[EXERCISE BRIEF]
Work through the records that follow and return each line containing the word "will".

[DATASET CONTENT]
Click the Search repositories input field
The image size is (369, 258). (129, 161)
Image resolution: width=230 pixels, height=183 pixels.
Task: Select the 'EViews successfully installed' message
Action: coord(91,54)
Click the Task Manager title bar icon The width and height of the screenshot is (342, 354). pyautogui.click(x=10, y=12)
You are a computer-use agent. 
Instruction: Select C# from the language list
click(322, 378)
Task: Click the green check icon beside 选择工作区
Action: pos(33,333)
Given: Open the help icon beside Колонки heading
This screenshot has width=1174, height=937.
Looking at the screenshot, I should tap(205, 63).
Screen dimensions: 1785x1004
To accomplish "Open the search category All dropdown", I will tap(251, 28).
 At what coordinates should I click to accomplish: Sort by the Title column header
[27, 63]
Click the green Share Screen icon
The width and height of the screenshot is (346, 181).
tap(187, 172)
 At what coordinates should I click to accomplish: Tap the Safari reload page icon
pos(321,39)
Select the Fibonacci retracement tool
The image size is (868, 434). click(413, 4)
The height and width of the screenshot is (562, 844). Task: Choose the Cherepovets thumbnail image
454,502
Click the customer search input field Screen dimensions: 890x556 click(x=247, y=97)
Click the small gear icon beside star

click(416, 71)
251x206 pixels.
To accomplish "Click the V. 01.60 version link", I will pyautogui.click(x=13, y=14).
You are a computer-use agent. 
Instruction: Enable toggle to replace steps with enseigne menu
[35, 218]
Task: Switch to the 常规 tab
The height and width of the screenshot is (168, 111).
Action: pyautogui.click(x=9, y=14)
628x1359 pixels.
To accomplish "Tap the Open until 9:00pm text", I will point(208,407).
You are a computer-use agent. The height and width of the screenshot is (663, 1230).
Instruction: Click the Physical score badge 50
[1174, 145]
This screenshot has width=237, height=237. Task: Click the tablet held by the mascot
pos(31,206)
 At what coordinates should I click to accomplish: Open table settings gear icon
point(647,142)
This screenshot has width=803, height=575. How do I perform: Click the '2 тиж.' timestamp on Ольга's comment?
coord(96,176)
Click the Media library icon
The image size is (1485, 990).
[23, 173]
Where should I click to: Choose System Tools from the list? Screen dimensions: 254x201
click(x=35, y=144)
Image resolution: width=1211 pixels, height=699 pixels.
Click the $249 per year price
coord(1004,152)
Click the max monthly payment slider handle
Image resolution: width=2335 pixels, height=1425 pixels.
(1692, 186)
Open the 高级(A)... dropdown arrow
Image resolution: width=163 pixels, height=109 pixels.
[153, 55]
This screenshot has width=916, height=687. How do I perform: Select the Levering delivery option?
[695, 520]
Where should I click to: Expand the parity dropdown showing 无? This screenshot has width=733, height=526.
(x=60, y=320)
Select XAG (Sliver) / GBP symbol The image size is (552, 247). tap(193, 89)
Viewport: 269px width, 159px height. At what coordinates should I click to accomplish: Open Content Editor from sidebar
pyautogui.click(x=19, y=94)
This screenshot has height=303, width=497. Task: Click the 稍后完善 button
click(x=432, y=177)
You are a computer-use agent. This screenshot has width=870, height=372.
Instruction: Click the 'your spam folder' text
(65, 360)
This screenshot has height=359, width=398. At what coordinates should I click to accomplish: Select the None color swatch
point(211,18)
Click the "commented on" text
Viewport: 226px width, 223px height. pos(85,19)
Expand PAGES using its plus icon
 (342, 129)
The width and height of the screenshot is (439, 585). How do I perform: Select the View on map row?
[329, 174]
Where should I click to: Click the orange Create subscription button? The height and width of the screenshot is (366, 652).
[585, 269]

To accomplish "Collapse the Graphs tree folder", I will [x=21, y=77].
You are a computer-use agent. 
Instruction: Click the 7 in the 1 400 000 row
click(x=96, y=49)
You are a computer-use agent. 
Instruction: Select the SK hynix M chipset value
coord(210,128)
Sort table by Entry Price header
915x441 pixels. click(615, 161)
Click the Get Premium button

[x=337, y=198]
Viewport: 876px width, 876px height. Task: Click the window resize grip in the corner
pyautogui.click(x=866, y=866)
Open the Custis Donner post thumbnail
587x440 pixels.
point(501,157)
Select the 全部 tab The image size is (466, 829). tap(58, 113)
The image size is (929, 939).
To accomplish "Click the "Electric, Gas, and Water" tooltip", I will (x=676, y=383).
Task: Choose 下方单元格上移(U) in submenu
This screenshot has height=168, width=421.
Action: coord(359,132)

[RESPONSE TO THE TASK]
To accomplish "Open the search category All dropdown", I will tap(251, 28).
To accomplish "Click the V. 01.60 version link", I will pyautogui.click(x=13, y=14).
To accomplish "Tap the Open until 9:00pm text", I will point(208,407).
To accomplish "Collapse the Graphs tree folder", I will [x=21, y=77].
To accomplish "Click the "Electric, Gas, and Water" tooltip", I will (x=676, y=383).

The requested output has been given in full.